Songs from Cockburn’s newest album fit seamlessly into his live sets during his latest North American tour, suggesting that the Canadian songsmith retains his edge for storytelling—and for wearing his causes proudly on his sleeve. Cockburn succeeds where other banner-wavers fail, thanks to his keen ear for melody and uncanny skill with words and images. In “This Is Baghdad,” he laments: “Carbombed and carjacked and kidnapped and shot / How do you like it, this freedom we bought?” On the friskier side, “Slow Down Fast” compresses wordplay into a dizzy taffy spiral, driven by an incessant acoustic groove: “Shills and hawkers and rockers with walkers/ Bombs in the lockers and brain dead mockers.”

From the groovy Lutheran rocker who brought us Sound Theology—a 52-song megaproject tied to the liturgical year—comes something nearly as ambitious: 42 songs on two CDs, combining originals with hymn interpretations, scripture settings and curriculum music.
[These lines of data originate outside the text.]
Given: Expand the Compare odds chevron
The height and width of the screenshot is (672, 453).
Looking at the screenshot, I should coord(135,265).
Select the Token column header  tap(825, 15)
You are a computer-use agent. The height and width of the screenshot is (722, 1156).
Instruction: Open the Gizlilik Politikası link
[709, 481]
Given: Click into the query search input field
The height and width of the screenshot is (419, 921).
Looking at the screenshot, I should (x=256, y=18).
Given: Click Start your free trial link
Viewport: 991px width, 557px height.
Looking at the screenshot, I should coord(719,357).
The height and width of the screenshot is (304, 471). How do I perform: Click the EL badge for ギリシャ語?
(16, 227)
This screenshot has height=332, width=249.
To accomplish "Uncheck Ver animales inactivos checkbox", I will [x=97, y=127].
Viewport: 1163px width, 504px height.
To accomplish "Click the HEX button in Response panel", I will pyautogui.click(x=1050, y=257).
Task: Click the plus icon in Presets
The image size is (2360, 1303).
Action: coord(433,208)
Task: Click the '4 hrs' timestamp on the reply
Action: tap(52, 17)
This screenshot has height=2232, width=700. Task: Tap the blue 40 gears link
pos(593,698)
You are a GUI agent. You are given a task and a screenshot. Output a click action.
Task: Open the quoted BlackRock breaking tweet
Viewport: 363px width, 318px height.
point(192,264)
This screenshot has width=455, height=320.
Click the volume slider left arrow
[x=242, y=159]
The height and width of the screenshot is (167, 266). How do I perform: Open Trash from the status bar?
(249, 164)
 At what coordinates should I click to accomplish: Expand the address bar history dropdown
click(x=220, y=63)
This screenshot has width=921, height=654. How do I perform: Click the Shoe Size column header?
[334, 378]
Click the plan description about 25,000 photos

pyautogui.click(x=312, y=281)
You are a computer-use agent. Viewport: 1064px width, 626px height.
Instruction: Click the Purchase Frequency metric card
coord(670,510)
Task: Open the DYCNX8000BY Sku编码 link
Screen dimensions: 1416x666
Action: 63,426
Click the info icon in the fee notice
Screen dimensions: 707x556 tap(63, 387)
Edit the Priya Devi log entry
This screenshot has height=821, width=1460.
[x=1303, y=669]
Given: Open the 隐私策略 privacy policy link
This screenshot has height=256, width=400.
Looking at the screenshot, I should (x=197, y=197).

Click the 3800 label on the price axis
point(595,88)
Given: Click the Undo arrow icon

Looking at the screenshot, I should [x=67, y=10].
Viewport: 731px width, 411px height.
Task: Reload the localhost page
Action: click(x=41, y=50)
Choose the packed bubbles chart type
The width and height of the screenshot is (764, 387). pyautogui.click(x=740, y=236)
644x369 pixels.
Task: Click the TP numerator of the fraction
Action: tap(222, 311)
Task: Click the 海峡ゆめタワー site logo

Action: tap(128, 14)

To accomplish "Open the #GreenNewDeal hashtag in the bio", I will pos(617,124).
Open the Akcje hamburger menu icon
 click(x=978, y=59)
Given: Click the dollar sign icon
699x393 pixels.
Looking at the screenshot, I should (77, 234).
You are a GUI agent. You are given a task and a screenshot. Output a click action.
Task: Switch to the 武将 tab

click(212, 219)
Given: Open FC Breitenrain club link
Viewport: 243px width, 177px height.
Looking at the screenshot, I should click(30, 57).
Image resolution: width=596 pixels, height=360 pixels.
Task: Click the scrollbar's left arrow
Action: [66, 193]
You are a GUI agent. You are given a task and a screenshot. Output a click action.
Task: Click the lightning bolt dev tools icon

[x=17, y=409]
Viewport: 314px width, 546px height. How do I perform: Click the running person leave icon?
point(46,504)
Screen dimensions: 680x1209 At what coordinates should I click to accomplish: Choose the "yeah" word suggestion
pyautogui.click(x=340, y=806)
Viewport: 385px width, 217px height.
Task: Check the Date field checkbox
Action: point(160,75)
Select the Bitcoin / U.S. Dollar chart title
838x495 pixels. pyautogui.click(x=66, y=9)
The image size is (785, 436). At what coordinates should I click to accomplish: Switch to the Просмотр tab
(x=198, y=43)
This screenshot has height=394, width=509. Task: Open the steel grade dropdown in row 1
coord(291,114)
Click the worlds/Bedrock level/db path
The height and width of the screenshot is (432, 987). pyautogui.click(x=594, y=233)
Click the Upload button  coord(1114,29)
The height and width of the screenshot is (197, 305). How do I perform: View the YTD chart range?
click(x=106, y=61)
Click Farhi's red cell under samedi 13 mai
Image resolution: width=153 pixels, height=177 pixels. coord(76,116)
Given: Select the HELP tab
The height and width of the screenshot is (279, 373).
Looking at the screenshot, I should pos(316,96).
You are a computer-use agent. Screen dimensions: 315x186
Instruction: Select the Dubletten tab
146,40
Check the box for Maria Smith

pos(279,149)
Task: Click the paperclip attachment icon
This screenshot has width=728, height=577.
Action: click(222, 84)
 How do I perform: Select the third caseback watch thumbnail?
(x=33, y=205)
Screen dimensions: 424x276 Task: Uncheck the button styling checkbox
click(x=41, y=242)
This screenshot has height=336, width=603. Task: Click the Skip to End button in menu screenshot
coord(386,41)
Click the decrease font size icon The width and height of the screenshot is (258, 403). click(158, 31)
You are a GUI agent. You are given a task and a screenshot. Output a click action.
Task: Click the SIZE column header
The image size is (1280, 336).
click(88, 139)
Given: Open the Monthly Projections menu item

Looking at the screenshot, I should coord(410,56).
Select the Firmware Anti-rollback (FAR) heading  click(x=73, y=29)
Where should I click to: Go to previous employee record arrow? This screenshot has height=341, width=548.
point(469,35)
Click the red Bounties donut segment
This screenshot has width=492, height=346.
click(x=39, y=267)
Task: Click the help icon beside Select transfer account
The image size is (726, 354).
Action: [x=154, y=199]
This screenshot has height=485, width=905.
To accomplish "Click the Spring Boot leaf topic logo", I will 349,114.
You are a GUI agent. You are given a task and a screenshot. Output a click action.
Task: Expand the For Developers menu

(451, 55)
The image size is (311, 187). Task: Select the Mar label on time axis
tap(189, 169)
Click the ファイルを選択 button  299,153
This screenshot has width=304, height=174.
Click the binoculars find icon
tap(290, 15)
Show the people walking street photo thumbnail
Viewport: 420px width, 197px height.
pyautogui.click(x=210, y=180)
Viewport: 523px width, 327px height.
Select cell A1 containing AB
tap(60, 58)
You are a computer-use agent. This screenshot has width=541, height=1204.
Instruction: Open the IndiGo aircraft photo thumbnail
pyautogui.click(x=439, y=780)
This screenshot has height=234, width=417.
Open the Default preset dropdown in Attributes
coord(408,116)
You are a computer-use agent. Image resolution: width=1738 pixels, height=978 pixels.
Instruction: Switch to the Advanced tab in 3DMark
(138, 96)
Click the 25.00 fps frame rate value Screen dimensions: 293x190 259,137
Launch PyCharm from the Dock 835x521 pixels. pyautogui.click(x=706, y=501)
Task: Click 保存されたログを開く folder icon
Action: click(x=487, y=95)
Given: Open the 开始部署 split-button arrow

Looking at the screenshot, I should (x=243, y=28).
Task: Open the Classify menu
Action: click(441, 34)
Though the collection is meant for church musicians, Rundman throws in some grand wrinkles—from the percolating banjo that drives “Texas Kyrie” (part of a larger “Heartland Liturgy”) to the poppy, poignant C-key piano on “When Rising from the Bed of Death.” Not all is airy and light, though; “Hey Hey Samuel” snarls with fuzzy guitars, while a live version of “Wide Awake” (from Sound Theology) sounds as if recorded in a top-down convertible streaking through a twilight-painted desert.

Since his days with the Commotions, Cole has shown his mastery of an understated brand of rock that suggests the likes of Lou Reed, Dire Straits and Peter Himmelman, artists who blend masterful hooks with a lyrically sharp bent. As the title suggests, this album pits shadow against sunlight, strength versus sensitivity: the aural equivalent of holing up in a sacred space on the rainiest of autumn days. The title track in particular glides along on slip-sliding rock textures and a cunning, catchy chorus that sticks in the synapses: “With my medication I will be fine.”

Canada has produced a bumper crop of outstanding pop musicians lately. Many, like Doucet, have been supported by the Canada Music Fund. Doucet proves that the investment was worth every Canadian penny as he turns in an effort recalling the finest hours of Michael Penn, Matthew Sweet and David Baerwald. A song cycle that roughly traces the swift fall and stumbling rise of its collected protagonists, Broken begins with the fine “Brother,” which dishes this arresting image: “”Brother, oh brother where will you lay your head/ Under a velvet Jesus just to keep you safe from death?” “Vladivostock” sounds like the bastard son of the Beatles’ “Back in the U.S.S.R.,” huffing and puffing with fuzz-guitar hooks offset by a creamy, jazzy backbeat b-section.